I am raising meat goats on 35 acres of mostly wooded land. There is lots of brush as the land had been logged long before we purchased it. During spring and summer there is lots of browse for them to chow down on. However, come fall and winter there is very little available to them and I have to supplement with hay. Can you recommend a browse that I can plant that will last a little longer into the fall at least. My goal is to have to supplement them as little as possible. Right now I only have 7 goats, but I hope to have that at least doubled by kidding season.
Perhaps some fast growing bamboo? Or other evergreen plants such as juniper or pine.
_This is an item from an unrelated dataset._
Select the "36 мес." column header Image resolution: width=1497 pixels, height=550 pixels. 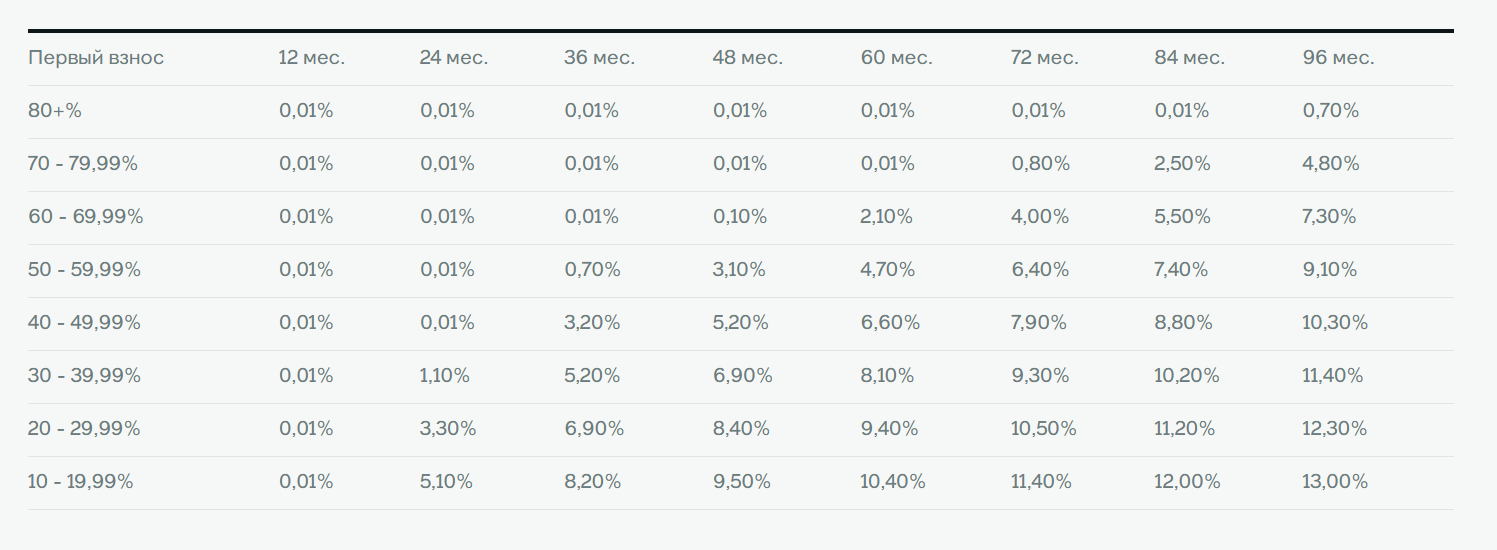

Surprised you mentioned curly doc as a pasture plant for goats. It is poisonous to most livestock including goats.
True, if they did eat a lot of it at once. Colorado State University says “Livestock poisoning from eating curly leaf dock is relatively rare. Cattle would need to eat considerable quantities of the plant to be affectes (10-20 lbs of green plant for an adult cow.)” https://csuvth.colostate.edu/poisonous_plants/Plants/Details/83
Dear all;
I am writing from Lao P.D.R. I have 2 Hectares of land and I plant to start with 50 Does and 2 Bucks: Is this a good ratio (50 to 2)? 2. Main feed will be Mulberry leaves and 3. Would you recommend free range or 100 percent Captive? 4. What is maximum recommend number of goats can I raise with 2 Hectares of land.
Thanks.
Paul
I believe 2 hectares would be about 5 acres here in the U.S.
If you are raising dwarf goats they need about 1/10th of an acre each if they are free range. You would have plenty of room for 50 goats.
A buck can only handle about ten does a month. If you have Nigerian dwarfs and can breed year round, two should be enough.
In terms of free range, I would divide your land into several different areas and rotate the goats periodically. They can free range in each area and then move a fresh area to let the plants recover and any parasites die off.
“Insect damaged greens”
Don’t feed them this.
Oh interesting, why?
Bay Tree belongs to the Laurel family all of which are poisonous to goats.
Yes, the Mountain Laurel, Kalmia latifolia, is poisonous to goats. The Bay Laurel, Laurus nobilis, is edible and used frequently in Mediterranean cooking.